## What to work on
The line with "The width and" and each line following it, up to the final line of the data, should be set down exactly; pictures stay out.

## Data items

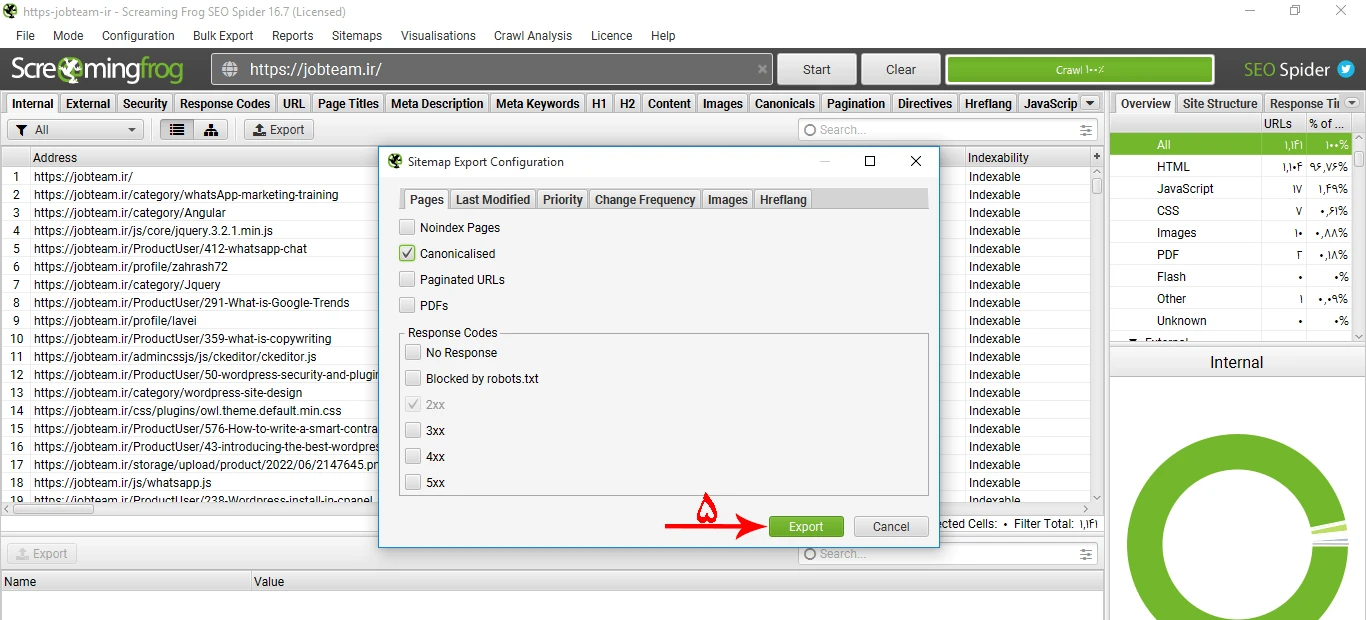This screenshot has width=1366, height=620.
Task: Open the All filter dropdown
Action: 77,130
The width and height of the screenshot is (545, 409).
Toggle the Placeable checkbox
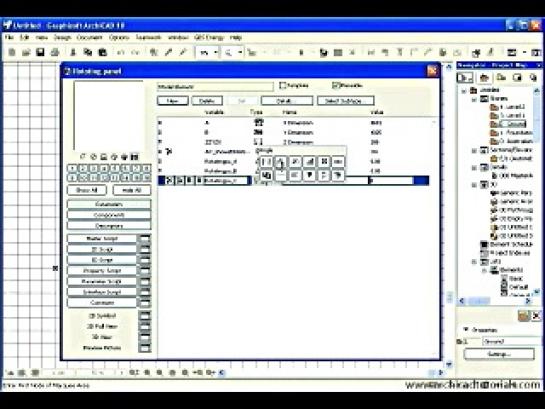tap(335, 85)
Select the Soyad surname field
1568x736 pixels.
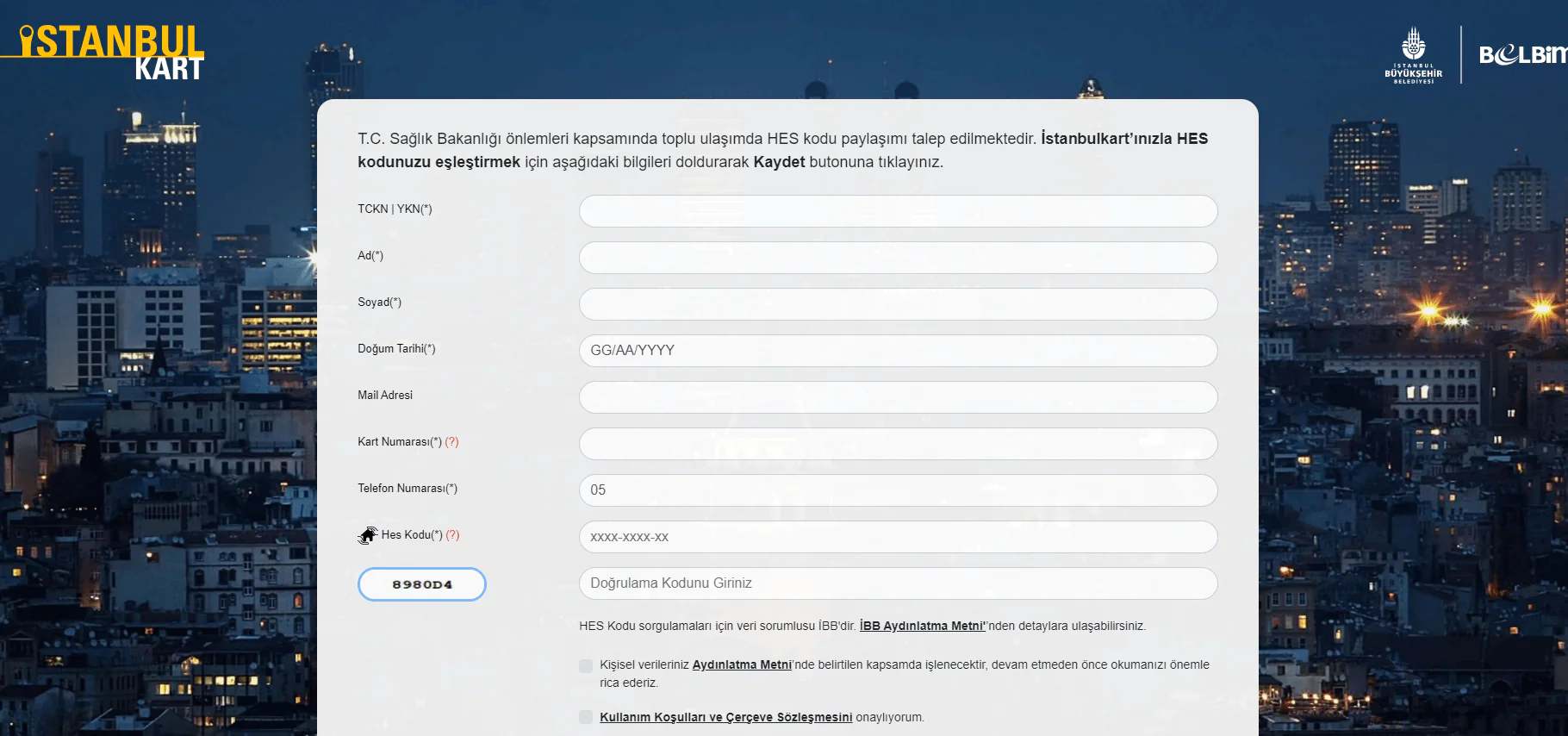click(x=898, y=304)
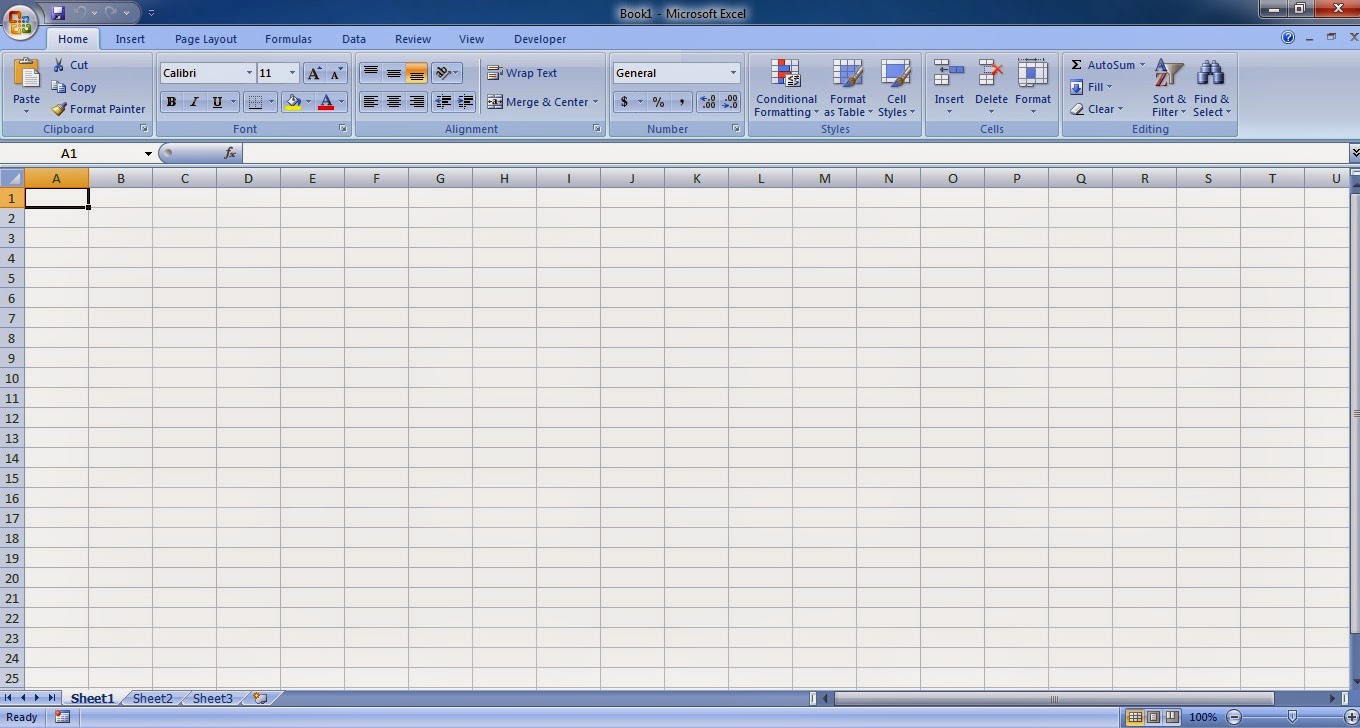Switch to Sheet2
Screen dimensions: 1360x728
pyautogui.click(x=152, y=698)
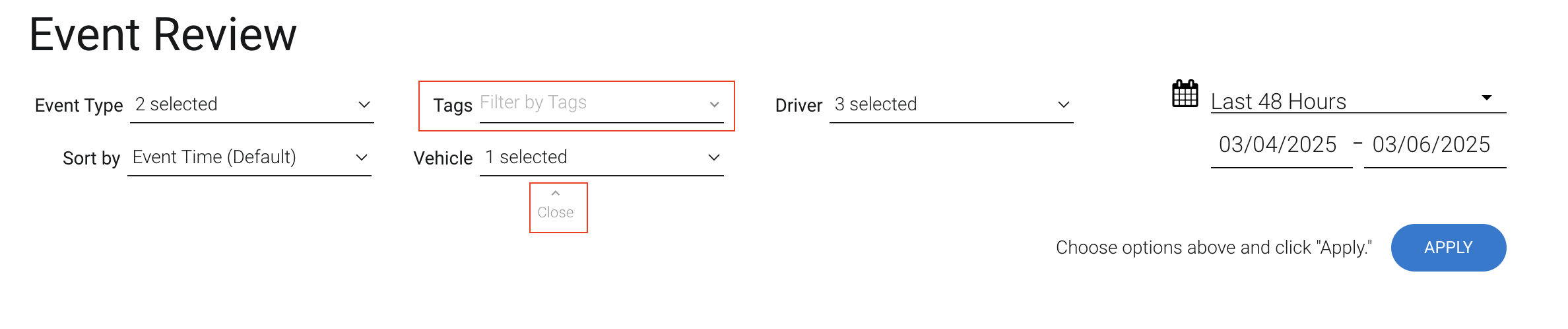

## Problem solution
The width and height of the screenshot is (545, 409).
Toggle the Placeable checkbox
tap(335, 85)
Select the Soyad surname field
1568x736 pixels.
click(x=898, y=304)
Switch to Sheet2
Screen dimensions: 1360x728
pyautogui.click(x=152, y=698)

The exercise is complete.